Evidence that Pacific tuna mercury levels are driven by marine methylmercury production and anthropogenic inputs

Abstract

Pacific Ocean tuna is among the most-consumed seafood products but contains relatively high levels of the neurotoxin methylmercury. Limited observations suggest tuna mercury levels vary in space and time, yet the drivers are not well understood. Here, we map mercury concentrations in skipjack tuna across the Pacific Ocean and build generalized additive models to quantify the anthropogenic, ecological, and biogeochemical drivers. Skipjack mercury levels display a fivefold spatial gradient, with maximum concentrations in the northwest near Asia, intermediate values in the east, and the lowest levels in the west, southwest, and central Pacific. Large spatial differences can be explained by the depth of the seawater methylmercury peak near low-oxygen zones, leading to enhanced tuna mercury concentrations in regions where oxygen depletion is shallow. Despite this natural biogeochemical control, the mercury hotspot in tuna caught near Asia is explained by elevated atmospheric mercury concentrations and/or mercury river inputs to the coastal shelf. While we cannot ignore the legacy mercury contribution from other regions to the Pacific Ocean (e.g., North America and Europe), our results suggest that recent anthropogenic mercury release, which is currently largest in Asia, contributes directly to present-day human mercury exposure.

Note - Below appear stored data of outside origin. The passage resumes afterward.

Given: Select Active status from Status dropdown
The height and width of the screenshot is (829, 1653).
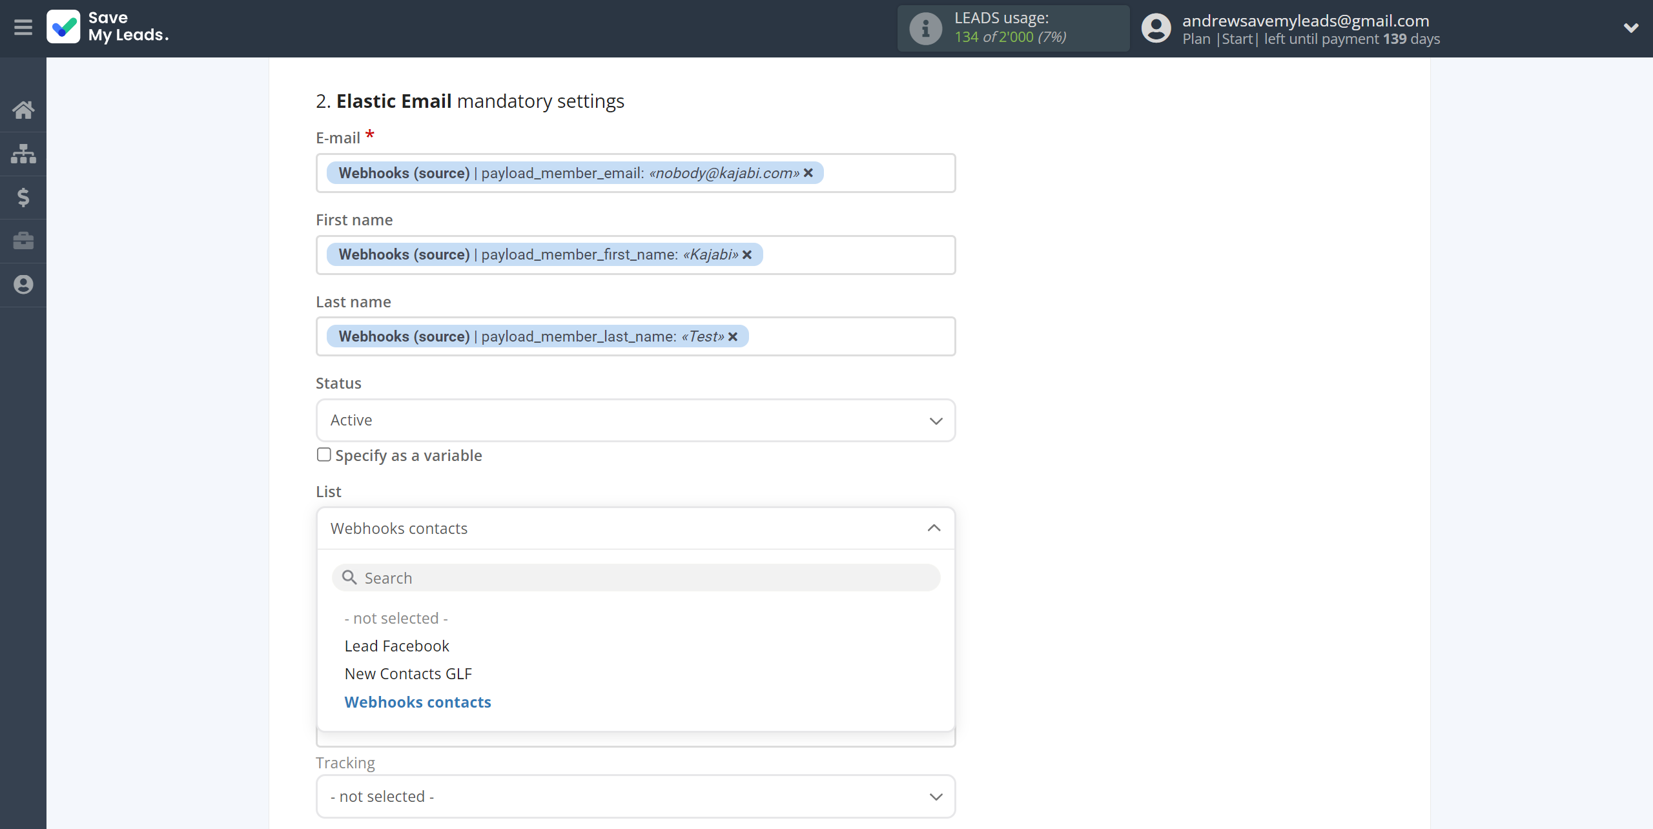Looking at the screenshot, I should point(634,420).
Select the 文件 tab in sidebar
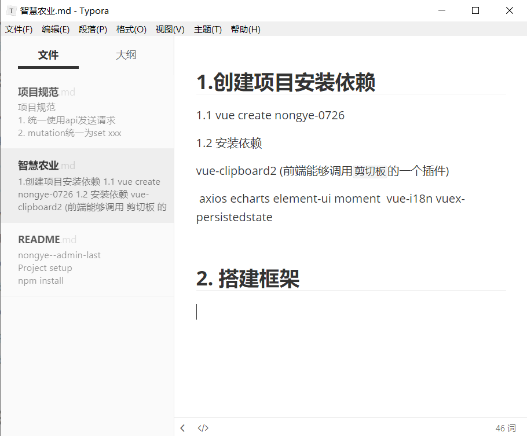Viewport: 527px width, 436px height. pyautogui.click(x=48, y=55)
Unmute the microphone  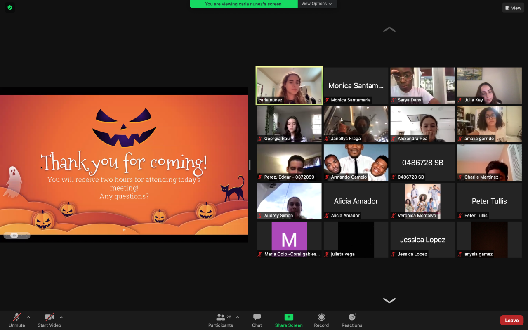pos(17,317)
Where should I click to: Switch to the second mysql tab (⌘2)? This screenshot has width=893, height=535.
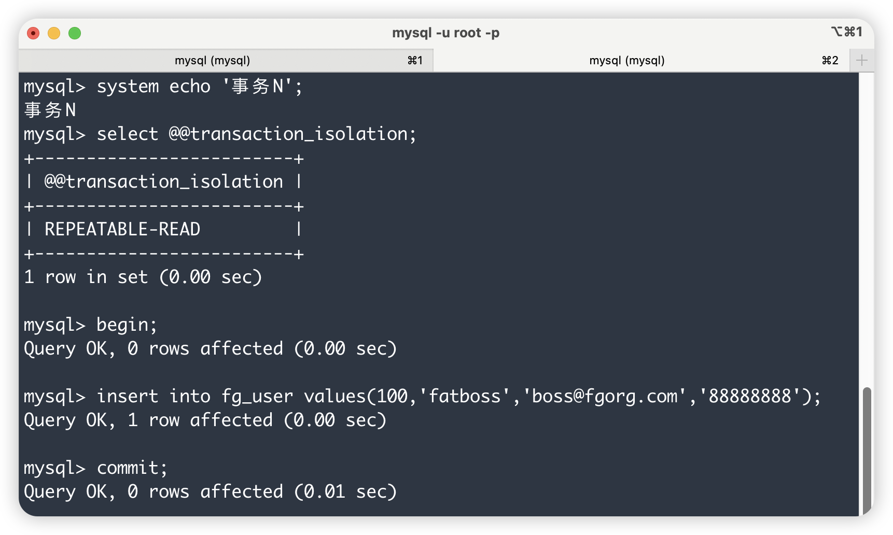(626, 61)
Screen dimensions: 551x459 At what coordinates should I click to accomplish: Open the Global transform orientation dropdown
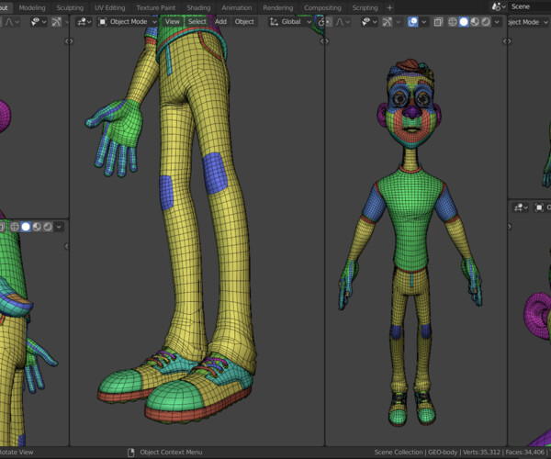[294, 21]
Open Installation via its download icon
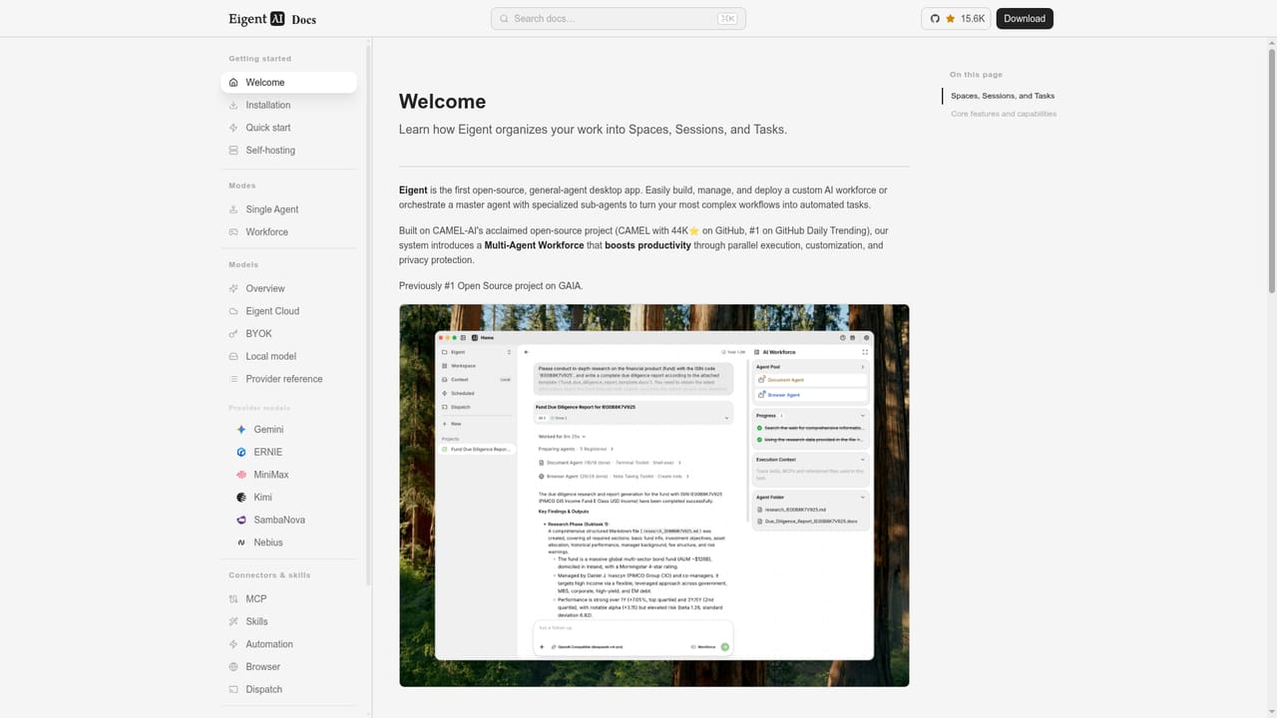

Keywords: atmospheric inputs; biogeochemistry; methylmercury; skipjack tuna; spatial modeling.

Fig. 1.

Skipjack tuna sample provenance and mercury concentrations. (A) Map of skipjack sampling locations, with the size of the circles proportional to the number of individuals collected. (B) Power-law relationship between log(observed Hg) and skipjack fork length. The relationship was fitted on samples from the SWPO and WCPO only, but Hg residuals were calculated for all samples (symbolized by the black arrows). Oceanic areas: NWPO, CNPO, NEPO, EPO, SWPO, and WCPO.

Fig. 2.

Spatial variability of skipjack mercury concentrations. Smoothed spatial contour maps of (A) observed and (B) standardized Hg concentrations (micrograms ⋅ grams⁻¹, dw) in skipjack white muscle samples from the Pacific Ocean. The black dots represent the location of skipjack samples. Ocean areas correspond to the sample origin: NWPO, CNPO, NEPO, EPO, SWPO, and WCPO. The transparent dots represent the location of seawater samples with available and published MeHg data (see Materials and Methods).

Fig. 3.

Hemispheric mercury gradients in different Pacific Ocean reservoirs. The boxplots illustrate the hemispheric gradient of (A) atmospheric Hg⁰ model estimates (nanograms ⋅ meters⁻³) extracted at tuna sampling locations (see Materials and Methods), (B) observed total Hg concentrations (picomolar) in seawater (12, 34, 38, 53, 54, 56), (C) observed MeHg concentrations at peak (picomolar) in seawater (, , –57), (D) standardized total Hg concentrations (micrograms ⋅ grams⁻¹, dw) in skipjack tuna (this study), and (E) observed total Hg concentrations (nanograms ⋅ grams⁻¹, dw) in marine sediments (, –78). ** indicates significant differences between the northern and southern hemispheres (Kruskal–Wallis test; P < 0.01).

Fig. 4.

Optimal GAM predicting observed mercury concentrations in skipjack tuna. The main drivers of the spatial variability of log(observed Hg) were (A) fish length, (B) the depth of net heterotrophy, (C) [O₂] in subsurface waters, and (D) Hg⁰ model estimates. The DE percentage of the model is reported on the top of the figure. Colored dots are the partial residuals of the GAM by oceanic areas. Black lines show the expected values, and gray bands show CIs for the expected value, which are twice the SE. Oceanic areas: NWPO, CNPO, NEPO, EPO, SWPO, and WCPO.

Fig. 5.

Relative contribution of current local anthropogenic emissions to tuna mercury concentrations. Smoothed spatial contour maps of the difference between observed and GAM predicted mercury concentration (micrograms ⋅ grams⁻¹, dw) in skipjack white muscle samples from the Pacific Ocean. The GAM included fish length, depth of heterotrophy, and subsurface [O₂], explaining most of tuna mercury variability, except an Asian outflow mercury contribution in the NWPO. The black dots represent the location of skipjack samples. Ocean areas correspond to the sample origin: NWPO, CNPO, NEPO, EPO, SWPO, and WCPO.